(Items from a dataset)
%%

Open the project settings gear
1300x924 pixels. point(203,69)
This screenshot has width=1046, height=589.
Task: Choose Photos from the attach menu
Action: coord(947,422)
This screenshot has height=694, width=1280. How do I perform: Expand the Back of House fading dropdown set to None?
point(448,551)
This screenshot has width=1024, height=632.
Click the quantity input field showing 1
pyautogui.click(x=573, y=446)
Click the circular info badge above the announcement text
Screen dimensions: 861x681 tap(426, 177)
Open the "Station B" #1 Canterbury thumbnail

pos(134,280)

%%

Task to carry out:
Your answer is the line containing "Click the circular" plus every line after it through the end of the entries, given again exactly and alone.

Reply to the task:
Click the circular info badge above the announcement text
Screen dimensions: 861x681 tap(426, 177)
Open the "Station B" #1 Canterbury thumbnail

pos(134,280)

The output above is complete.